** START OF TEXT TO READ **

To: Glenn Petersen who wrote (2300)10/14/2010 1:08:52 PM
From: Glenn Petersen  Respond to of 3862
 
The Man Group has closed on its acquisition of GLG Partners:

>b>GLG Announces Results of Tender Offer for Outstanding Warrants>/b>

Press Release Source: GLG Partners, Inc.
On Thursday October 14, 2010, 9:27 am EDT

NEW YORK--(BUSINESS WIRE)-- GLG Partners, Inc. ("GLG") today announced the results of its tender offer for any or all of its outstanding warrants, including public warrants, for a purchase price of $0.129 per warrant, in cash, without interest. The tender offer expired at 3:45 a.m. E.D.T. on October 14, 2010, concurrently with the completion of the acquisition of GLG by Man Group plc ("Man"). The depositary for the offer, BNY Mellon Shareowner Services, has advised GLG that of the 54,484,677 total warrants outstanding prior to the tender offer, 52,351,140 warrants representing approximately 96% of the total warrants, were tendered in the tender offer and not withdrawn, and GLG accepted for purchase all tendered warrants for an aggregate purchase price of $6,753,297. Following expiration of the tender offer, GLG has a total of 2,133,537 warrants still outstanding.

** END OF TEXT TO READ **

▸ **WRITTEN EXERCISE 1**
Answer these questions from the text on GLG's warrant tender offer:
(a) What purchase price per warrant did GLG offer?
(b) Which company served as depositary for the offer?
(c) How many warrants did GLG have outstanding after the tender offer expired?
▸ **WRITTEN EXERCISE 2**
Extend the text on GLG's warrant tender offer, starting after its final sentence.

** START OF DATASET **

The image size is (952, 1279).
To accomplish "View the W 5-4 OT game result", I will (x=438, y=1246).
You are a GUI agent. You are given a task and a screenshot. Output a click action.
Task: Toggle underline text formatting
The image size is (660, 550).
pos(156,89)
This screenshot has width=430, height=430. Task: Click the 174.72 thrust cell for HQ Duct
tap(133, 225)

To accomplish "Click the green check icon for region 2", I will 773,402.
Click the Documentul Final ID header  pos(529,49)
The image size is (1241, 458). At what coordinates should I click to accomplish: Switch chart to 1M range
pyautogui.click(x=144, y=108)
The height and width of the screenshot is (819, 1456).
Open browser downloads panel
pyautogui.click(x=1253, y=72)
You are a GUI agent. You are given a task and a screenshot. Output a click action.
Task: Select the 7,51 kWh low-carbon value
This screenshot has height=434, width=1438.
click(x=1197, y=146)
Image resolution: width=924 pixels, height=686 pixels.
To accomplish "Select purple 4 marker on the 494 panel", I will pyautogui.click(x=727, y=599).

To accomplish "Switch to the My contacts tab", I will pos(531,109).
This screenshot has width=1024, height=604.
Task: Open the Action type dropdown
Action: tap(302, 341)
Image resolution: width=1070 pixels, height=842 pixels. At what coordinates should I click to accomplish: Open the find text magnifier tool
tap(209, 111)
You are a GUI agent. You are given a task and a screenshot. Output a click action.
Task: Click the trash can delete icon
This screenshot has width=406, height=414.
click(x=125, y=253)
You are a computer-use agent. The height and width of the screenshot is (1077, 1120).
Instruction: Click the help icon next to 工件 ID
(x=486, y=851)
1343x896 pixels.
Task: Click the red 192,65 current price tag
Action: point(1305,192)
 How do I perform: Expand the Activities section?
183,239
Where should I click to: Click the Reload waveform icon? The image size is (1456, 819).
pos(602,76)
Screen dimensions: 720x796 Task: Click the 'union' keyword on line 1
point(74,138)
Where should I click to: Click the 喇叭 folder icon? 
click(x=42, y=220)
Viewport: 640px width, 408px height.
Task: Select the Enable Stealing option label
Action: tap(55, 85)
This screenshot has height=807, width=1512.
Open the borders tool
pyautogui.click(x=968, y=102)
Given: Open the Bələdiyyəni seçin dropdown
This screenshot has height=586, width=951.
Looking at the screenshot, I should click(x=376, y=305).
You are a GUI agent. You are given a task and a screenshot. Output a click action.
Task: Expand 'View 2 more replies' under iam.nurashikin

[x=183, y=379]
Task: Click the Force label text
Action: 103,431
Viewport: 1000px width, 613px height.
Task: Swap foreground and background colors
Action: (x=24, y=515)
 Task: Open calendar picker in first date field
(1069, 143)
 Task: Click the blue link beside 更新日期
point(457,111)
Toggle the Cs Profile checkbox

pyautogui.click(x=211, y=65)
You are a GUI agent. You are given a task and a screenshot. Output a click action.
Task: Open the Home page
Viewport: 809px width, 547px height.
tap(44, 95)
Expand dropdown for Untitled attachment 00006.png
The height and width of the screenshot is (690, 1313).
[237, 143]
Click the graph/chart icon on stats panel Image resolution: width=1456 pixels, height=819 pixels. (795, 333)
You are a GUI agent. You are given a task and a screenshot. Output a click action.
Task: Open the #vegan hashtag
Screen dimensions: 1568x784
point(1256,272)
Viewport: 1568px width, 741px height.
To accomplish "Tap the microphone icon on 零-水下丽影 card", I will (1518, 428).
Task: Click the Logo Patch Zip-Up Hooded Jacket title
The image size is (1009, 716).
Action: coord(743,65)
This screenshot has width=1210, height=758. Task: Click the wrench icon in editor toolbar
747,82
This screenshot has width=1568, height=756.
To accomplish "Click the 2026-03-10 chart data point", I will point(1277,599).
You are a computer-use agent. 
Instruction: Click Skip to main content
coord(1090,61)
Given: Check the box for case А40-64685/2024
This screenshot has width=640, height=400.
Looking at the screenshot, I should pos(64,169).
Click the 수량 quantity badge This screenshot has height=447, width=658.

** END OF DATASET **

▸ **WRITTEN ANSWER 1**
(a) $0.129 per warrant, in cash, without interest.
(b) BNY Mellon Shareowner Services.
(c) 2,133,537 warrants.

▸ **WRITTEN ANSWER 2**
GLG made the offer to purchase the warrants in connection with its agreement to be acquired by Man pursuant to the Agreement and Plan of Merger dated as of May 17, 2010, as amended (the "Merger Agreement"), among Man, Man's wholly-owned subsidiary Escalator Sub 1 Inc. and GLG. The offer was conditioned upon completion of the merger. The merger closed concurrently with the completion of the tender offer.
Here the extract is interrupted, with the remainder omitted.